By David Dorf-Oracle on Dec 18, 2014
Remember the first time you tried Shazam on the iPhone? I was blown away. Even with ambient noise the thing was accurate. Then I recall John Yopp, our head of research, say we should create a fashion Shazam that identifies clothing for people. When you see a cool tie at lunchtime, snap a picture and buy your own. Wait a second, songs are one thing but fashion would be impossible. Patterns, shadows, creases -- it would never work.
Then I came across GetFugu and Google Goggles, which both made good attempts are recognizing products. Amazon's Flow was also very good, but it heavily leveraged optical character recognition to get hints about the product. I suppose that fine when shopping in stores, but it wasn't the real world scenario I was looking for. (Flow has undergone many upgrades over the years and now it can create a shopping list.) Pounce was pretty good at marrying traditional advertising with digital, allowing the user to snap a picture of a product in a circular/flyer then see the product on the Website.

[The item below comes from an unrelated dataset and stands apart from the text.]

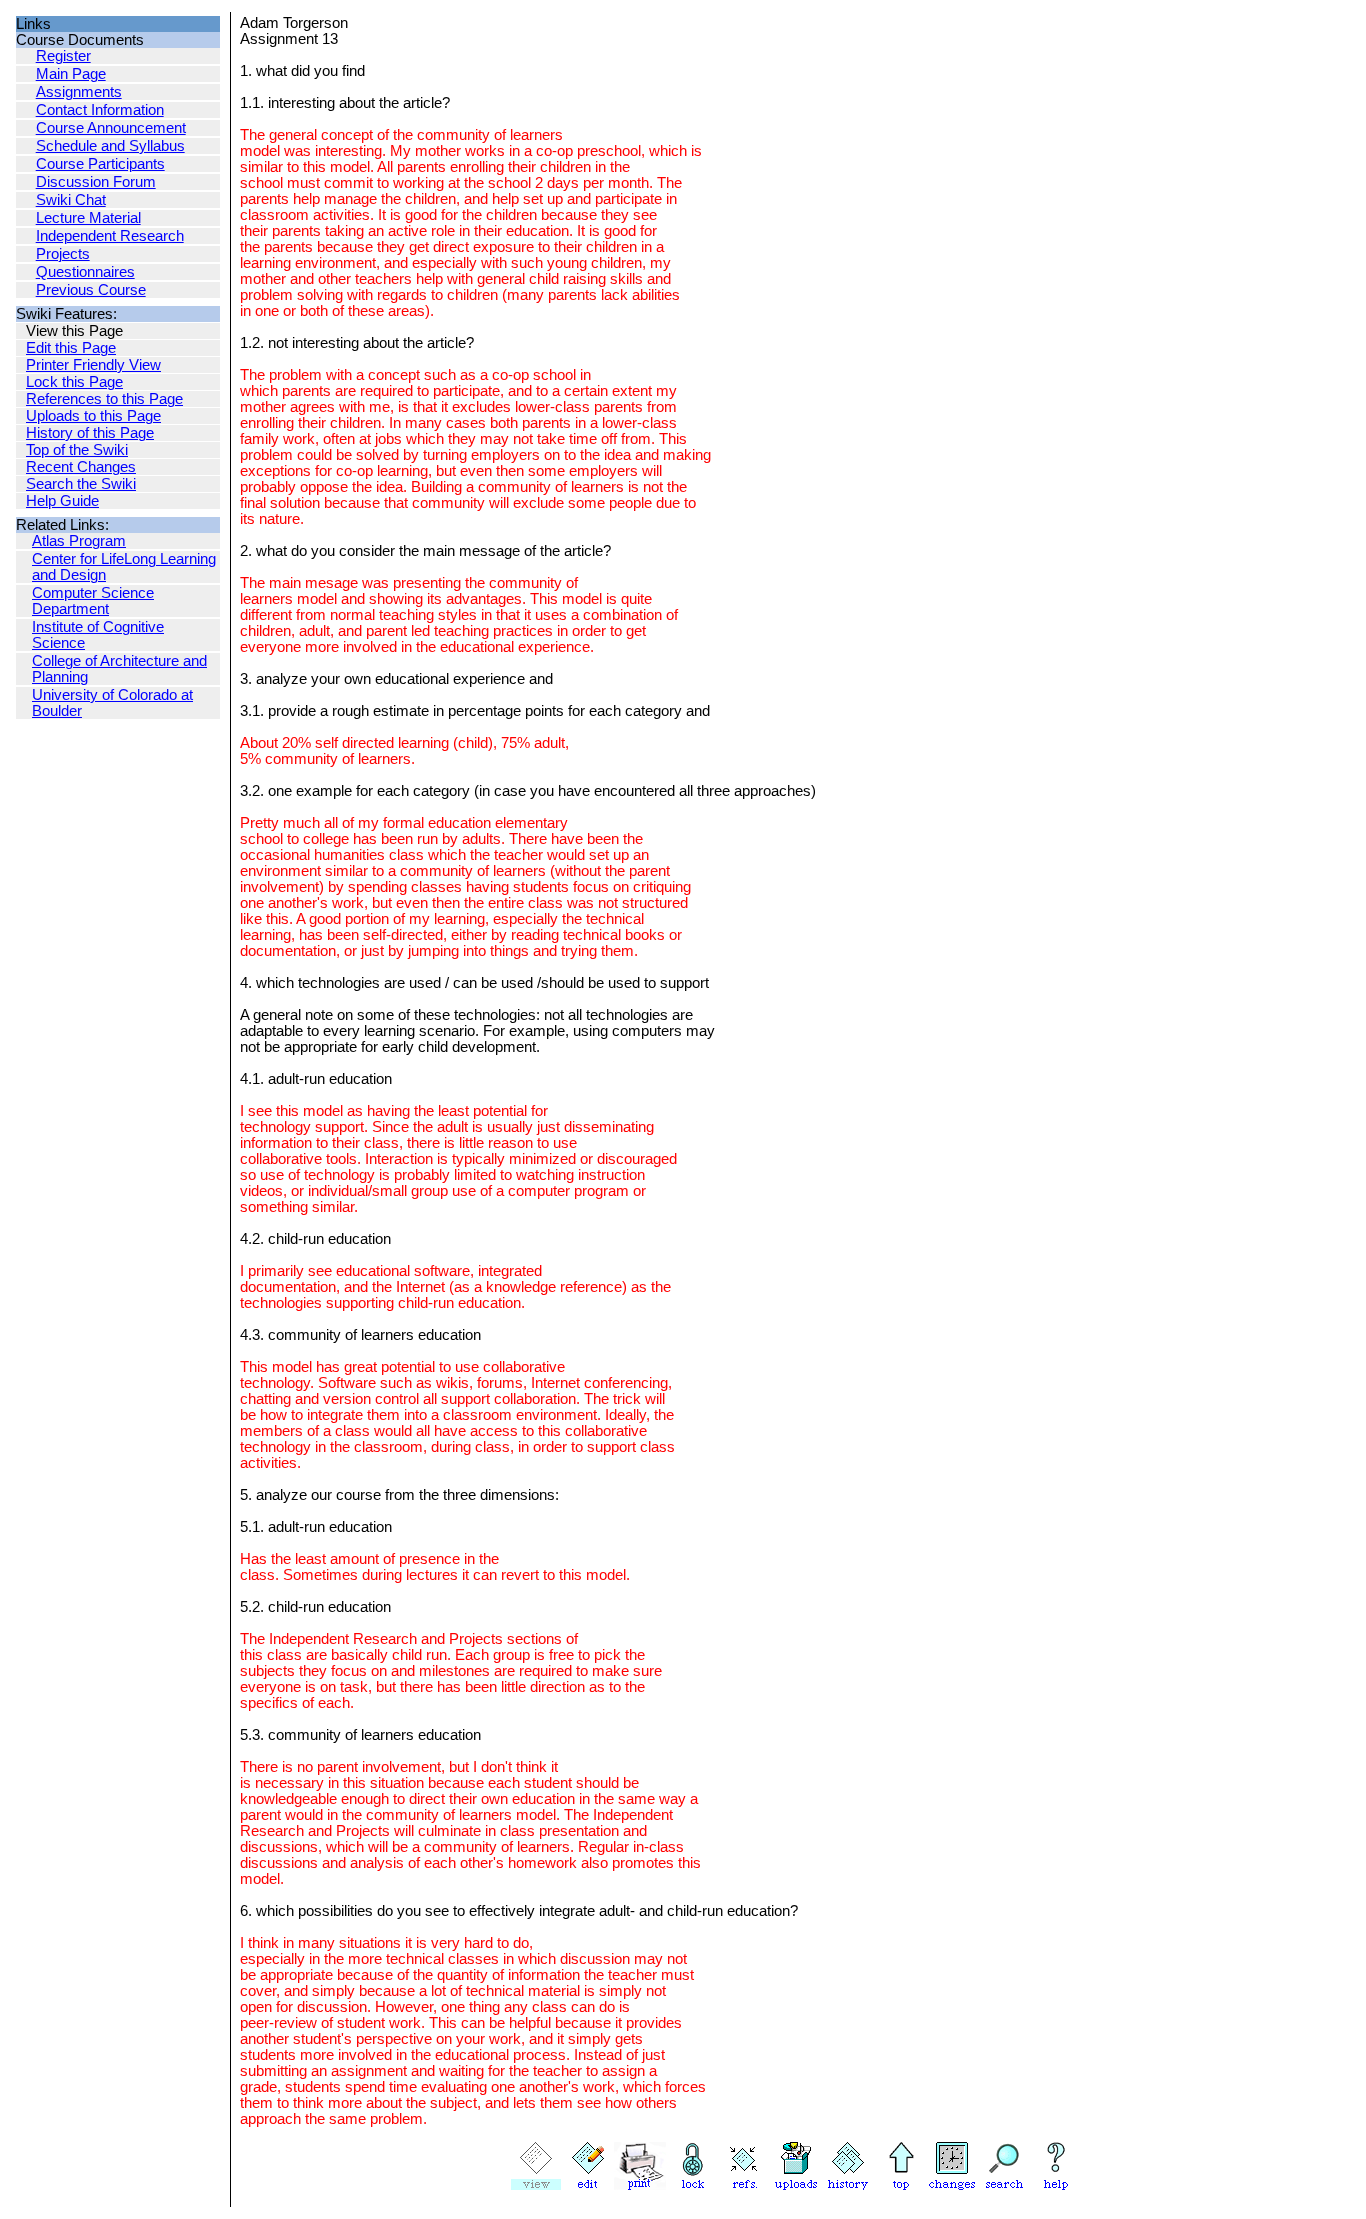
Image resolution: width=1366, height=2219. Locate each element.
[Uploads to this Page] (796, 2185)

In a Customer Advisory Board meeting, one of my customers showed me a very cool app for recognizing sneakers. NetShoes, a Brazilian e-commerce company, released an app that I found to be very accurate. (I went around the conference snapping pictures of people's sneakers. Luckily it was the last day so most were wearing comfortable shoes for the plane ride home.) I later contacted the engineers and found there was a pretty exhaustive process for training the application to recognize the objects, but it could be used for almost anything given some degree of context.
Five years or so after my first experience with Shazam, I think we're getting closer. Companies like Slyce are investing heavily in the technology necessary. But we've still got a ways to go. I downloaded and tried Neiman Marcus' implementation of Slyce and tested a few handbags. Close but no cigar.